What this task involves:
Pull out every line below containing the word "cell".

________________________

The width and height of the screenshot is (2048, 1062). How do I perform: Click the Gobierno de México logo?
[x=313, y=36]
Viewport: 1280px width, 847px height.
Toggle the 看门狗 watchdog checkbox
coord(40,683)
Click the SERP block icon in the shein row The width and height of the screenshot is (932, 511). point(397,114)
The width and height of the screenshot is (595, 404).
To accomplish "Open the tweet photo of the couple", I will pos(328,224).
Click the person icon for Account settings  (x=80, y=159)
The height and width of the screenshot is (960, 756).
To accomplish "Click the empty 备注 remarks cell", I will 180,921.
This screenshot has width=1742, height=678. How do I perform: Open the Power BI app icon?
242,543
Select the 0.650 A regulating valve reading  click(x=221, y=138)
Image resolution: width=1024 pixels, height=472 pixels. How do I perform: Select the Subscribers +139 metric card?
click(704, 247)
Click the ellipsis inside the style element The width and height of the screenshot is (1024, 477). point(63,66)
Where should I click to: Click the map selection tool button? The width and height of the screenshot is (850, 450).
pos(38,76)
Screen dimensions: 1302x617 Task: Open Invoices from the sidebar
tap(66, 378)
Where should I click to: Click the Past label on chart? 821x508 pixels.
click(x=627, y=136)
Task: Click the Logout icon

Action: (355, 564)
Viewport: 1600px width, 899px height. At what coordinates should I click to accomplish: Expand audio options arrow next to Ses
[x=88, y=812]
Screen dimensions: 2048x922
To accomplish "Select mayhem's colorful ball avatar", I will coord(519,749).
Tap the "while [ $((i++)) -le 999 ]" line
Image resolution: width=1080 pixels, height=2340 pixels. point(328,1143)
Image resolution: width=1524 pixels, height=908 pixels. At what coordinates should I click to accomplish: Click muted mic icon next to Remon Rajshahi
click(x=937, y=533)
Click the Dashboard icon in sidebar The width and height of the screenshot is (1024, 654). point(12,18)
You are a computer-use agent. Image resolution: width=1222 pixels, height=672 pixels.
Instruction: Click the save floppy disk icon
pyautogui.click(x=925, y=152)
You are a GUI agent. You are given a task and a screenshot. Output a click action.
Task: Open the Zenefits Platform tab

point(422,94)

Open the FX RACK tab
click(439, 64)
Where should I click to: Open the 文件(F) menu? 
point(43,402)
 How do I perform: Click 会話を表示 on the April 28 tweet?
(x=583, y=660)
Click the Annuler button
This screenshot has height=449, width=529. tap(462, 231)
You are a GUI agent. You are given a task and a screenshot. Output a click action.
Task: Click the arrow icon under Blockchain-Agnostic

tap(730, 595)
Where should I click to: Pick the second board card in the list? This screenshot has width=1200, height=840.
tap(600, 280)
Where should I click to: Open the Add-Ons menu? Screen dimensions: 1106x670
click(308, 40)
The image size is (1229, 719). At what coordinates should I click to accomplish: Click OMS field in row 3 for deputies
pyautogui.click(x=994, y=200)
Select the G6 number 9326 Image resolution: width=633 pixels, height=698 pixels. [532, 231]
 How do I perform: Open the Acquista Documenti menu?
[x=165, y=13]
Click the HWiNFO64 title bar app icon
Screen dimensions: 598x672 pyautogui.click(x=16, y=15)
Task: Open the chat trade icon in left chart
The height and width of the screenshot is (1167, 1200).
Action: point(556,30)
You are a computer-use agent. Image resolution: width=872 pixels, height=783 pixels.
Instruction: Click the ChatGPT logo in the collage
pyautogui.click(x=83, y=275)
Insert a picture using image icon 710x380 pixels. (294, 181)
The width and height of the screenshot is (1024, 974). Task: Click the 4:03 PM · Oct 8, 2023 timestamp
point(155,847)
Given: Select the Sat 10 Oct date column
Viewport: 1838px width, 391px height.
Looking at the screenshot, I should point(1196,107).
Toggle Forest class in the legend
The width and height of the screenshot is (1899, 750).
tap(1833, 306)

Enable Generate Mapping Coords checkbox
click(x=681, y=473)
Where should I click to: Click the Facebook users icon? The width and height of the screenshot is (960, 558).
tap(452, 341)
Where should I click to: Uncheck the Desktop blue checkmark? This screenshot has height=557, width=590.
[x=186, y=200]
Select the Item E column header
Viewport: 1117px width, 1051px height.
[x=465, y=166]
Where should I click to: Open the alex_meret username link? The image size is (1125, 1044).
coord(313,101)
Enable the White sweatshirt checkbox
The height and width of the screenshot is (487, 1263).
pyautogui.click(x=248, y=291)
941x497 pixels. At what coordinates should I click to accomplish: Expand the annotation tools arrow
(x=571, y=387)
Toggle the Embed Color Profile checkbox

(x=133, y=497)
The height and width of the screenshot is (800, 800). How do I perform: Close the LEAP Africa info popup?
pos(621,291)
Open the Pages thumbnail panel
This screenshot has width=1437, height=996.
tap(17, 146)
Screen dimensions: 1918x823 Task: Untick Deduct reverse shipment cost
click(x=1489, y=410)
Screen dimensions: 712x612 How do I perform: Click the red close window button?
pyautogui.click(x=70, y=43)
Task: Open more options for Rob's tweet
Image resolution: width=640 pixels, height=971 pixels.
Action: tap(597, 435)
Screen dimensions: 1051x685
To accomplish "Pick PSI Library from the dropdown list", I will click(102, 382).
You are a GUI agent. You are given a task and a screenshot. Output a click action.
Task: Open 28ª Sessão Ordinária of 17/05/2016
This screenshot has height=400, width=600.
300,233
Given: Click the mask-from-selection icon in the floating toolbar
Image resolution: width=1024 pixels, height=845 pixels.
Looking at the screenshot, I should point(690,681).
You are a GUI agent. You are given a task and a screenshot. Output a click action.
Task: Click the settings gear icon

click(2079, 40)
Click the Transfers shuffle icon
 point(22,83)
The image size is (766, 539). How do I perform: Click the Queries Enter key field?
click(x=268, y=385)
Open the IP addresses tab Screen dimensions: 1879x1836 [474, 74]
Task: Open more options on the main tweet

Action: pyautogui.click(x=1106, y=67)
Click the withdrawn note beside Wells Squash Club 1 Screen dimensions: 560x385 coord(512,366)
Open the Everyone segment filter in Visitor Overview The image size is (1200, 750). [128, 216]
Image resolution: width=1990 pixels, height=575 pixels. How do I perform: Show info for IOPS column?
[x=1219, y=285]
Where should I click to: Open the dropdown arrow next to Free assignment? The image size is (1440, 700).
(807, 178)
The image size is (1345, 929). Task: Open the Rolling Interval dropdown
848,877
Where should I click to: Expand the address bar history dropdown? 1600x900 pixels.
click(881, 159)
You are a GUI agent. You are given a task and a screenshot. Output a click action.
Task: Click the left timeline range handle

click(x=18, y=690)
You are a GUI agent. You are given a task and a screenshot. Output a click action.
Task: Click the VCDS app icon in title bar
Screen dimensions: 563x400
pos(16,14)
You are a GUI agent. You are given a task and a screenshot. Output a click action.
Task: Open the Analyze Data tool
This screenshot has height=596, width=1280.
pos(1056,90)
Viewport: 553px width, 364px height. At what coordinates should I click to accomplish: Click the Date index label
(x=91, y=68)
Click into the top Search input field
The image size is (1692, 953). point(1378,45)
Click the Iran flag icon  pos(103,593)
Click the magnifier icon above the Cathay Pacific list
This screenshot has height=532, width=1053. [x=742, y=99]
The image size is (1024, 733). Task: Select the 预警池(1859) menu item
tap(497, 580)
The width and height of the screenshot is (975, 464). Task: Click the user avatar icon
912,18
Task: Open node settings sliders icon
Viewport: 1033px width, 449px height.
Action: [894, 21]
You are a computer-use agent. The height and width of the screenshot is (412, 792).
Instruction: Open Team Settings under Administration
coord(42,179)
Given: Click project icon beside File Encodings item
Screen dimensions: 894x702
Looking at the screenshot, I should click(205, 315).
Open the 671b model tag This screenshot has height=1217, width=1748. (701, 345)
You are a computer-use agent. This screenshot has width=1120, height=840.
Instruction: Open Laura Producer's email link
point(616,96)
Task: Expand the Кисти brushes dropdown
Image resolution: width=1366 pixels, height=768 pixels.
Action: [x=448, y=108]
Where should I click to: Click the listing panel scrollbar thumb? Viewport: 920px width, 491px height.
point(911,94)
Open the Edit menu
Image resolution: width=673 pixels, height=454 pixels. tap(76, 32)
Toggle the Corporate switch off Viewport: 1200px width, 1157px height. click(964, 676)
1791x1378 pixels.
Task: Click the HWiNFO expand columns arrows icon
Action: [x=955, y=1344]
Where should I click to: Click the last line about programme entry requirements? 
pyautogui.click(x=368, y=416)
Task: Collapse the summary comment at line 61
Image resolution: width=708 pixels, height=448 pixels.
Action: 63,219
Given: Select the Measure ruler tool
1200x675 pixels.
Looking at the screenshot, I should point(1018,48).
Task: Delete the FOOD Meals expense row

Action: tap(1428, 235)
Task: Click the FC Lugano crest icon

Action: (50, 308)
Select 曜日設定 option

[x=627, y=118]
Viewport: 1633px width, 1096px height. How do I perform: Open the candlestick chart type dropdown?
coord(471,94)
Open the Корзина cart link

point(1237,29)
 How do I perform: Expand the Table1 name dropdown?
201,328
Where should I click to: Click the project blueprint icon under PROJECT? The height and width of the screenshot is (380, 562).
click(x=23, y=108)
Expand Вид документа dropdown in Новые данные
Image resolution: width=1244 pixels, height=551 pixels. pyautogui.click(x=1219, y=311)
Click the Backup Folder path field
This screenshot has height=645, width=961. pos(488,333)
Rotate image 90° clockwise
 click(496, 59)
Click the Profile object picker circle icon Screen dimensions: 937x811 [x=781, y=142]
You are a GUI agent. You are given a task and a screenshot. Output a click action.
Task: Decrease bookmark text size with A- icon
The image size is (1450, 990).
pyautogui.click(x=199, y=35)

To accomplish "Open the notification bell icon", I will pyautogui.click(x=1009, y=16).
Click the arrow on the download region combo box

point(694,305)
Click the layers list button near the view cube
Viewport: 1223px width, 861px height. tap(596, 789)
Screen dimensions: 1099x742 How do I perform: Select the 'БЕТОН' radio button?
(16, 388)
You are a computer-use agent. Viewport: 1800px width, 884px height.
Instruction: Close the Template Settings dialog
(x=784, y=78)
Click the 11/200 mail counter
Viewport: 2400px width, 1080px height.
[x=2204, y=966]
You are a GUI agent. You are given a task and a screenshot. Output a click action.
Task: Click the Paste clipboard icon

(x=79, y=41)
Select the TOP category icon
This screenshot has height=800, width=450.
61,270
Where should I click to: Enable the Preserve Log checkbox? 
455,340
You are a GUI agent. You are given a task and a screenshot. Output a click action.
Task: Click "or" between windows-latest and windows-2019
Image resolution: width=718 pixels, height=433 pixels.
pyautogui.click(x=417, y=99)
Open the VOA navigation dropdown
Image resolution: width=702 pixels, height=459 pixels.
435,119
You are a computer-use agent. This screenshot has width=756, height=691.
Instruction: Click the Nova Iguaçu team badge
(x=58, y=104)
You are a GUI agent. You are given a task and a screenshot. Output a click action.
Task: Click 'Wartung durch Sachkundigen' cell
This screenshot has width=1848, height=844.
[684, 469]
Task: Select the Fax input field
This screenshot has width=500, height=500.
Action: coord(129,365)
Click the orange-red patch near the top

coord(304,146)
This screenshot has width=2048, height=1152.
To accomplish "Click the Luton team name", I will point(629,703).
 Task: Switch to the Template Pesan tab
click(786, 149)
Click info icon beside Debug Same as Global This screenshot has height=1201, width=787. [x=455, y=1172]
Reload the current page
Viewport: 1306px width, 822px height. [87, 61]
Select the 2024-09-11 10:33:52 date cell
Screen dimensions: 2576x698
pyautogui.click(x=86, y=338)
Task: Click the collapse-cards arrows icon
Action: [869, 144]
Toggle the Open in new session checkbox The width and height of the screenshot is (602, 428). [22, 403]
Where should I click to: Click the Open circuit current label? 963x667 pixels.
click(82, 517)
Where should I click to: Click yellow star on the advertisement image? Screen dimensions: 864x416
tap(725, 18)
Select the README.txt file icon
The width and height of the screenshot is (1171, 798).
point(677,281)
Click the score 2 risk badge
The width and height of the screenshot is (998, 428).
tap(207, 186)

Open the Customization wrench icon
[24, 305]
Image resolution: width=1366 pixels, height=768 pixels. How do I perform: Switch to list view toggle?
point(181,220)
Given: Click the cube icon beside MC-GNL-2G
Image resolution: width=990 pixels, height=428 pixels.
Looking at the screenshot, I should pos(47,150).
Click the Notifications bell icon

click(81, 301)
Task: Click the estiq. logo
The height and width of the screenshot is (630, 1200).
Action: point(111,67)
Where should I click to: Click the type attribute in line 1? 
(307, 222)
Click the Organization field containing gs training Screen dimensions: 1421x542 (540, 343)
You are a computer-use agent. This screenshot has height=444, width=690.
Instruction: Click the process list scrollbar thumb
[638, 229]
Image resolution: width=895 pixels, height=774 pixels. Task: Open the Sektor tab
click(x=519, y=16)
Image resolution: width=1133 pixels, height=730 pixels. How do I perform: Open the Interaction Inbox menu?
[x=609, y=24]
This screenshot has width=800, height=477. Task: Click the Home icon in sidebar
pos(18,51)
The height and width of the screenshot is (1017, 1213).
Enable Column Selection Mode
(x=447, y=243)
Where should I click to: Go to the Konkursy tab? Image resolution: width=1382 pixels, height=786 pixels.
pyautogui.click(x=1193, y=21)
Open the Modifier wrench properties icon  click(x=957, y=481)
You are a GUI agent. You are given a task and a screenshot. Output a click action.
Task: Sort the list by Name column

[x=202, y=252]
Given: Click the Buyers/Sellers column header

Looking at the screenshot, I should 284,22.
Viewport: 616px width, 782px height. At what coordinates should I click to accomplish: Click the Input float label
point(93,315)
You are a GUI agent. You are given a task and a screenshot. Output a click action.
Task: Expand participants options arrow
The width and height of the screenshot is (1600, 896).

________________________

Finished task:
To accomplish "Click the empty 备注 remarks cell", I will 180,921.
Task: Click 'Wartung durch Sachkundigen' cell
Select the 2024-09-11 10:33:52 date cell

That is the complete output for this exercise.